*** Begin section ***

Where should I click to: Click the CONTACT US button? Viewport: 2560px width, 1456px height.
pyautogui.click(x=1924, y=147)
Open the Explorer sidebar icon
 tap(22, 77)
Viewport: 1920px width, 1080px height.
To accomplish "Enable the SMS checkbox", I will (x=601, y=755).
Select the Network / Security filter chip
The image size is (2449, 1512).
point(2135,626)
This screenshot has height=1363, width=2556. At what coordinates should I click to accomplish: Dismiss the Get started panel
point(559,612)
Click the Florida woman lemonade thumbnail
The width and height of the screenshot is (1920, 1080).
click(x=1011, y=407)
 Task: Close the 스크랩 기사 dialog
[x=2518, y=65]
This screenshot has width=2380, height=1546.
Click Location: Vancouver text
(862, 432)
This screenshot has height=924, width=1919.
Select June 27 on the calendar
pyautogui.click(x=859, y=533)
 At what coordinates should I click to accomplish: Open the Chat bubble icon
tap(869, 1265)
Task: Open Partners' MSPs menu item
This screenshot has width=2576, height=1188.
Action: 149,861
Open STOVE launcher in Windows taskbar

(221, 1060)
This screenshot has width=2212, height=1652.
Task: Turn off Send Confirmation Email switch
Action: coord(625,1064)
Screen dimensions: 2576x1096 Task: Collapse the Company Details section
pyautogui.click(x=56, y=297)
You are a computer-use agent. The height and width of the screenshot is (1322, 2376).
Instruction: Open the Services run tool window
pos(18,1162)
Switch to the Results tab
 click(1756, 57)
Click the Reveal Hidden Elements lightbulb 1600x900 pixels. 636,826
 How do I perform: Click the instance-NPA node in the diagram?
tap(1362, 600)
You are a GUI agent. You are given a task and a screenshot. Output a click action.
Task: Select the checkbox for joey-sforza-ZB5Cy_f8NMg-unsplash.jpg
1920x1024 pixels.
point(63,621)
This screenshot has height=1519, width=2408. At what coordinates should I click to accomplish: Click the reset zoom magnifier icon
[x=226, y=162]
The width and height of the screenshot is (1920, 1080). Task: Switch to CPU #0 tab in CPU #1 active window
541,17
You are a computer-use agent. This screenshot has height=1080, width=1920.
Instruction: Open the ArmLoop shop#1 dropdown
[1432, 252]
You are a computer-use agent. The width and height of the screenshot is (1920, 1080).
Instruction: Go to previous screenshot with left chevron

*** End section ***

What this task involves
Return every entry exactly as given.

Response
Where should I click to: Click the CONTACT US button? Viewport: 2560px width, 1456px height.
pyautogui.click(x=1924, y=147)
Open the Explorer sidebar icon
 tap(22, 77)
Viewport: 1920px width, 1080px height.
To accomplish "Enable the SMS checkbox", I will (x=601, y=755).
Select the Network / Security filter chip
The image size is (2449, 1512).
point(2135,626)
This screenshot has height=1363, width=2556. At what coordinates should I click to accomplish: Dismiss the Get started panel
point(559,612)
Click the Florida woman lemonade thumbnail
The width and height of the screenshot is (1920, 1080).
click(x=1011, y=407)
 Task: Close the 스크랩 기사 dialog
[x=2518, y=65]
This screenshot has width=2380, height=1546.
Click Location: Vancouver text
(862, 432)
This screenshot has height=924, width=1919.
Select June 27 on the calendar
pyautogui.click(x=859, y=533)
 At what coordinates should I click to accomplish: Open the Chat bubble icon
tap(869, 1265)
Task: Open Partners' MSPs menu item
This screenshot has width=2576, height=1188.
Action: 149,861
Open STOVE launcher in Windows taskbar

(221, 1060)
This screenshot has width=2212, height=1652.
Task: Turn off Send Confirmation Email switch
Action: coord(625,1064)
Screen dimensions: 2576x1096 Task: Collapse the Company Details section
pyautogui.click(x=56, y=297)
You are a computer-use agent. The height and width of the screenshot is (1322, 2376).
Instruction: Open the Services run tool window
pos(18,1162)
Switch to the Results tab
 click(1756, 57)
Click the Reveal Hidden Elements lightbulb 1600x900 pixels. 636,826
 How do I perform: Click the instance-NPA node in the diagram?
tap(1362, 600)
You are a GUI agent. You are given a task and a screenshot. Output a click action.
Task: Select the checkbox for joey-sforza-ZB5Cy_f8NMg-unsplash.jpg
1920x1024 pixels.
point(63,621)
This screenshot has height=1519, width=2408. At what coordinates should I click to accomplish: Click the reset zoom magnifier icon
[x=226, y=162]
The width and height of the screenshot is (1920, 1080). Task: Switch to CPU #0 tab in CPU #1 active window
541,17
You are a computer-use agent. This screenshot has height=1080, width=1920.
Instruction: Open the ArmLoop shop#1 dropdown
[1432, 252]
You are a computer-use agent. The width and height of the screenshot is (1920, 1080).
Instruction: Go to previous screenshot with left chevron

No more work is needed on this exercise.